This is a special review for me. First of all, Dusk Peterson, like me, is a self-published author. Second, Dusk has worked hard to publish a quality story, done the footwork necessary to knowing how to self-publish, shared the knowledge gained from that footwork, given stories to beta readers for criticism, polished those stories and polished them again.

I was one of Dusk’s beta readers. Bard of Pain is not the only story by Dusk that I’ve read. A few years back, I also “beta’d” Mystery and Rebirth (The Eternal Dungeon). Dusk has been kind enough to list me as an editor of Bard of Pain before I could in fact claim to be one. I’m honoured to have read these stories, let alone have Dusk consider my opinions of them. I learned from this author. I had surprises while reading, surprises that inspired.

In all three stories, I discovered compelling characters who were confronting problems capable of destroying a human being, sometimes physically, definitely mentally. But there’s something very special about Dusk’s dark fic. Dark, very, but there’s this smidgen of light in every cavern Dusk throws a reader, and the brightness of that light is practically overwhelming by the time you get to the end of the novel, and it is like crawling to the opening of a cavern. It’s like getting a miracle.
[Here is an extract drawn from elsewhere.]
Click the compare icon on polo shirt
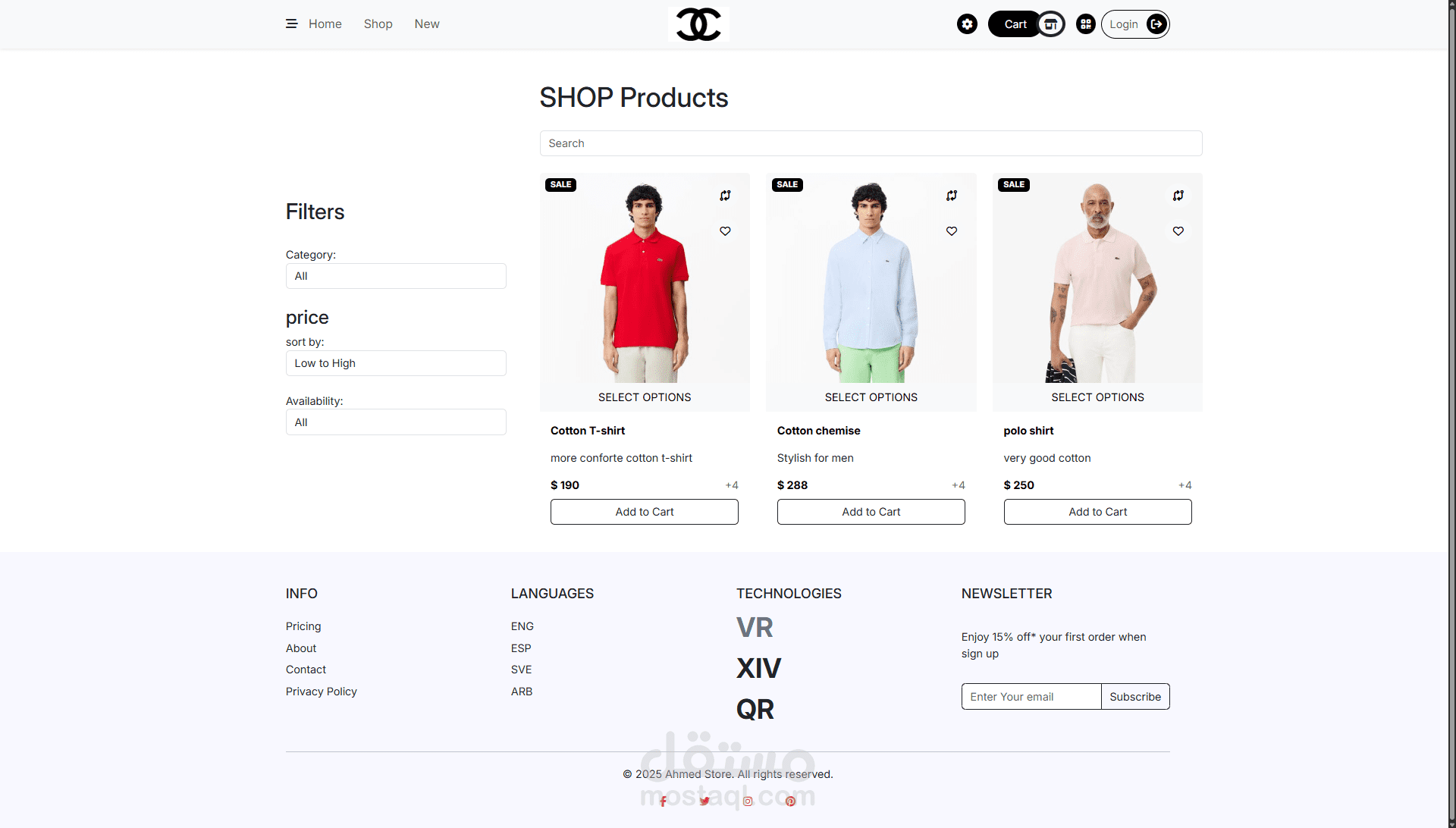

I’m not exaggerating. Follow any of Dusk’s protagonists through a story and you’ll not only glimpse the mind of a troubled being, you’ll see that character’s transformation. You’ll witness a moment of revelation. Sometimes, just like the character, you won’t see the revelation coming. You’ll feel it looming, but you just won’t see it. It’ll be like rocks tumbling out of the way, unveiling that light I spoke of.

Bard of Pain is a story about a young man who seems to exist to torture people. Warfare makes it easier for him to enact his blackest desires. He becomes an officer and serves the Northern Army as a torturer, though extracting information from prisoners is hardly the most satisfying or true reason for which he commits atrocities on another human being.

When you read Bard of Pain, you might find yourself despising the protagonist, but you’ll be fascinated all the same. Surely, he’s going to be damned for all his evil acts. Surely, he’ll get what he deserves.

He does.

Oh, spoiler, right? No, not really. Read the story. Let Dusk throw you in a cavern and tumble some rocks for you. That promised bit of light I mentioned beforehand? It’s well worth chasing.